Ramsden was responsible for the RS:X class embracing the new Danish technology Sailstream, being used to enhance the internet experience of following the event with video streamed live from the race course alongside fleet tracking provided by TracTrac.

“We are very pleased to be in the vanguard with this - live video is definitely the way ahead,” says Ramsden who reveals that the technology is to be used at the RS:X class’ major championships in 2011 and 2012. “We are going to add a live scoring system to it and we are investigating other technologies to add to it.”
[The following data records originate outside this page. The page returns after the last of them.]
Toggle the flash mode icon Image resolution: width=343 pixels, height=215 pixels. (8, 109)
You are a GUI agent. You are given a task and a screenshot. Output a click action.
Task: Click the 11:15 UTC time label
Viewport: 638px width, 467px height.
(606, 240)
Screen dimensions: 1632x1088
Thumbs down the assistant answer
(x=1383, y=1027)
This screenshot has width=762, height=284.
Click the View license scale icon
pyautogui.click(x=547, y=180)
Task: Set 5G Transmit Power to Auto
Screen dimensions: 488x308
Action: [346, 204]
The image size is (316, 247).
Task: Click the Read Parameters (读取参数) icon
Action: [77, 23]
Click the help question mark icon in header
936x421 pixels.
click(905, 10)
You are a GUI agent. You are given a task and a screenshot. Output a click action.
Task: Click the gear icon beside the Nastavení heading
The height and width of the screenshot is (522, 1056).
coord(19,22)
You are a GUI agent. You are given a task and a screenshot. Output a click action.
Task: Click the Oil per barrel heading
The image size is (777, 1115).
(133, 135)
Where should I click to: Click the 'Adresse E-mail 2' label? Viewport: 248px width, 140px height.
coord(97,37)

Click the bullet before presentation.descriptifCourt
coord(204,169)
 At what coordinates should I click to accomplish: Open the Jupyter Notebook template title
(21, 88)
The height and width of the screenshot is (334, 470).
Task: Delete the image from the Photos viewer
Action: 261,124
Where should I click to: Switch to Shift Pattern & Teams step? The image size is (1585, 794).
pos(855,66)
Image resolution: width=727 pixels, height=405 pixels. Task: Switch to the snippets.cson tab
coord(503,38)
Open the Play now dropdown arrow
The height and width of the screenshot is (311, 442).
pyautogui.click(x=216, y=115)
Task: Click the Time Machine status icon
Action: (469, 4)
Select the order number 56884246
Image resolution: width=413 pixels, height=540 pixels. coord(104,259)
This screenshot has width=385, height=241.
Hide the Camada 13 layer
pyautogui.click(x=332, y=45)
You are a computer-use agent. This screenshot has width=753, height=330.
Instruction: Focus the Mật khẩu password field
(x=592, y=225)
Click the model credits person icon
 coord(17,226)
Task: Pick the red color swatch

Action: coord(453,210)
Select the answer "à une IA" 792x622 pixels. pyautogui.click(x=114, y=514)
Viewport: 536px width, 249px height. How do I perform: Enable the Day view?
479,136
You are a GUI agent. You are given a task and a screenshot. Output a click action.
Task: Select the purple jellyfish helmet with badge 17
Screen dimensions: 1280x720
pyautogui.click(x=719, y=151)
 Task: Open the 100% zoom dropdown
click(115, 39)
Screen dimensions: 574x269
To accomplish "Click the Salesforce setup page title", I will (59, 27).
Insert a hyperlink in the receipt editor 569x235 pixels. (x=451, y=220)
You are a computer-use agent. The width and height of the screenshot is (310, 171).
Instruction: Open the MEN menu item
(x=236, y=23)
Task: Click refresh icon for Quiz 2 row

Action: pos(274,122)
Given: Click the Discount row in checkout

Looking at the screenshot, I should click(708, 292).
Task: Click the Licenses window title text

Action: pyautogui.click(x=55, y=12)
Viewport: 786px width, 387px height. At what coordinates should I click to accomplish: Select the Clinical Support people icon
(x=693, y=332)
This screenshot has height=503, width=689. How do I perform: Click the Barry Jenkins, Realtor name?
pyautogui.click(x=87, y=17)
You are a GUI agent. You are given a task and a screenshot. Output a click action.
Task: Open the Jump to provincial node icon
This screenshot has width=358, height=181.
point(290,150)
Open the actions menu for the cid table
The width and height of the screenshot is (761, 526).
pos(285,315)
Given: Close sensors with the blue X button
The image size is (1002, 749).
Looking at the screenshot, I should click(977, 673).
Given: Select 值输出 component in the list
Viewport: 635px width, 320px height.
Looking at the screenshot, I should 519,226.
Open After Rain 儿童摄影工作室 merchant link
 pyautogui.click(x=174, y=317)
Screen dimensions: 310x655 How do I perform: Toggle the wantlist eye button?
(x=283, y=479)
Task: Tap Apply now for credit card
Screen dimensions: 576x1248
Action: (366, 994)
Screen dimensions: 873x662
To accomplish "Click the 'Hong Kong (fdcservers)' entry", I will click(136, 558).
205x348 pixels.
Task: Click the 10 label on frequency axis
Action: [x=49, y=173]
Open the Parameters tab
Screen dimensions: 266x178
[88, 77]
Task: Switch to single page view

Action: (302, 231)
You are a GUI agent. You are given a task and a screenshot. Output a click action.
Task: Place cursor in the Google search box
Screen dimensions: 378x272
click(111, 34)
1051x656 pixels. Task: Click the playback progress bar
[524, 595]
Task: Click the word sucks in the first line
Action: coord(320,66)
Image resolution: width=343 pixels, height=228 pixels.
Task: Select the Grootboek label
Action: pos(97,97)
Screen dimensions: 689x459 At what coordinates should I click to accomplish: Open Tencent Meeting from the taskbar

ISAF President Göran Petersson has been in Kerteminde to follow the racing and once again was impressed with the set-up provided by the Danish hosts. “I think they have a model that works very well with the co-operation between the sailing areas, the sailing club, the volunteers, the community, the sponsors, Danish Sailing Association, Sport Event Denmark and the local Sport Events which take care of not only the sport part of it but also the tourist effects and things like that. I think they are very successful in this.”

Petersson was also fully behind the new SailStream technology being trialled for the first time ever at this regatta. “We have to move the races and the stories about the races closer to those people who want to look and listen. They cannot come out to us, we have to come to them and that has to be pictures and comments and it has to be live and in real time and they are achieving this here. I understand there is still some development still to be made, but this absolutely is the way to go.” Petersson reckons this should be in place not just in time for London 2012 by in time for the Perth 2011 ISAF Sailing World Championships in December next year.

Petersson won’t be drawn on the prospects of Denmark hosting the 2014 ISAF Sailing World Championships. Bids for this are to be submitted in the autumn and a decision will be made next spring. “Like the IOC we don’t want to take risks with our big events. We want to have someone who has a proven record they can deliver a good event and Denmark for sure has.”